Einträge zum Auffinden von Wörtern und Elementen:
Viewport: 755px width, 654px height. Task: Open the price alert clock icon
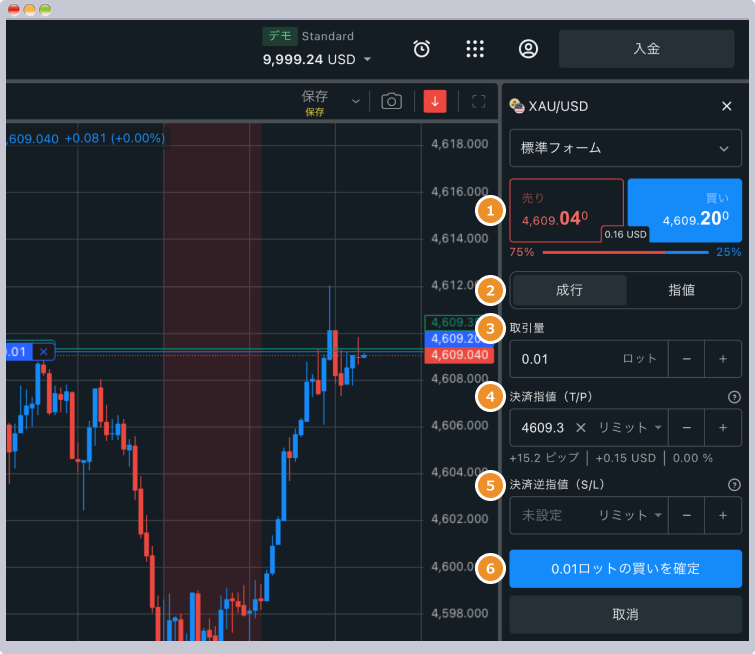pos(422,49)
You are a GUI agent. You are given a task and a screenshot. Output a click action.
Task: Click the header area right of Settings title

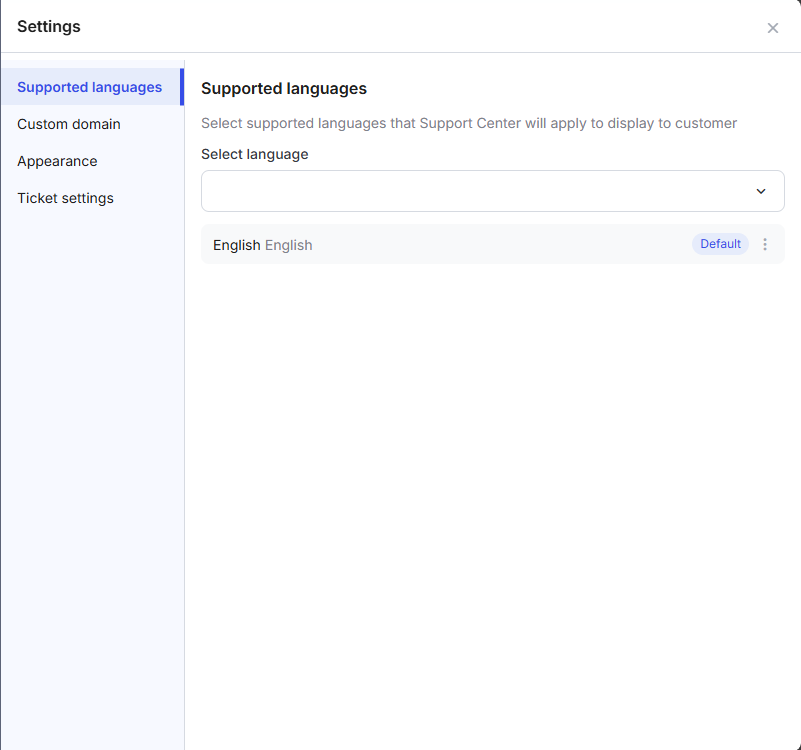tap(419, 27)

• **DIE AUFGABE**
Kannst du alle diese Zeilen unverändert wiedergeben und dabei die Bilder weglassen?

• **LÖSUNG DER AUFGABE**
Viewport: 755px width, 654px height. Task: Open the price alert clock icon
pos(422,49)
You are a GUI agent. You are given a task and a screenshot. Output a click action.
Task: Click the header area right of Settings title

tap(419, 27)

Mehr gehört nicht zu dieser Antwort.